Oseltamivir is a novel agent approved for the treatment and prevention of influenza infection and illnesses in adults and children. Assessment of data from the clinical trial programme, a US health insurance database study and postmarketing surveillance allowed a comprehensive review of the safety of oseltamivir in clinical use in subjects >1 year of age. Oseltamivir has been studied over the course of a 5-year development programme in >11000 subjects from North America, Europe and the Southern Hemisphere, including otherwise healthy adults, approximately 500 elderly/high-risk subjects, and children (>1000) aged 1-12 years. Safety evaluations included treatment-emergent adverse events, hospitalisations and deaths, as well as haematological and biochemical laboratory safety tests. The data reveals that oseltamivir has simple, uncomplicated pharmacology and lacks potential for drug-drug interactions. Electrocardiogram parameters, including corrected QT interval, were unaffected by oseltamivir even at high doses. Postmarketing studies confirmed that transient gastrointestinal disturbance is the major adverse effect of oseltamivir and that this can be reduced by taking oseltamivir after a light snack. On treatment serious adverse events were reported in 1.3% of oseltamivir 75mg twice daily, 0.7% of oseltamivir 150 mg twice daily and 1.2% of placebo recipients, respectively, in the clinical trial programme. Postmarketing, it is estimated that, to date, over 4 million oseltamivir prescriptions have been dispensed worldwide. Approximately 2300 spontaneous reports were received by the manufacturer over the three winter seasons of use. As these events are reported infrequently and from an unknown number of users, it is not possible to definitively assess causality or frequency of reported events. Most reports were of gastrointestinal and skin reactions. However, a clear association between the skin reactions and oseltamivir has not been established. A large study of insurance records, which permitted the assessment of the relative risk of medical events treated in the month following prescription of oseltamivir in general use, showed no evidence of increased risk of cardiac, neuropsychiatric or respiratory events for those receiving oseltamivir compared with those who did not. To conclude, no important safety concerns have evolved which might limit the suitability of oseltamivir for the treatment and prevention of influenza in all patient populations.

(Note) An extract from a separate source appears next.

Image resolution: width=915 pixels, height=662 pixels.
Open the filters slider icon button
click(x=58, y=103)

奥司他韦是一种已获批准用于治疗和预防成人及儿童流感感染和疾病的新型药物。对临床试验项目、一项美国医疗保险数据库研究及上市后监测数据的评估,使得对奥司他韦在1岁以上受试者临床使用中的安全性进行了全面审查。在一项为期5年的研发项目中,对来自北美、欧洲和南半球的11000多名受试者进行了奥司他韦研究,其中包括健康的成年人、约500名老年/高危受试者以及1000多名1至12岁的儿童。安全性评估包括治疗中出现的不良事件、住院和死亡情况,以及血液学和生化实验室安全性检测。数据显示,奥司他韦的药理学特性简单、不复杂,且不存在药物相互作用的可能性。即使在高剂量情况下,包括校正QT间期在内的心电图参数也不受奥司他韦影响。上市后研究证实,短暂的胃肠道不适是奥司他韦的主要不良反应,并且在吃少量点心后服用奥司他韦可减轻这种不适。在临床试验项目中,接受每日两次75mg奥司他韦治疗的受试者中,有1.3%报告了严重不良事件;接受每日两次150mg奥司他韦治疗的受试者中,有0.7%报告了严重不良事件;接受安慰剂治疗的受试者中,有1.2%报告了严重不良事件。在上市后阶段,据估计,迄今为止全球已开出超过400万份奥司他韦处方。在三个使用季节里,制造商收到了约2300份自发报告。由于这些事件报告不频繁且使用者数量不明,因此无法明确评估所报告事件的因果关系或发生频率。大多数报告涉及胃肠道和皮肤反应。然而,尚未确定皮肤反应与奥司他韦之间存在明确关联。一项对保险记录的大型研究,该研究能够评估在开具奥司他韦常规处方后的一个月内所治疗医疗事件的相对风险,结果显示,与未接受奥司他韦治疗的患者相比,接受奥司他韦治疗的患者发生心脏、神经精神或呼吸事件的风险没有增加。总之,尚未出现可能限制奥司他韦在所有患者群体中用于治疗和预防流感适用性的重大安全问题。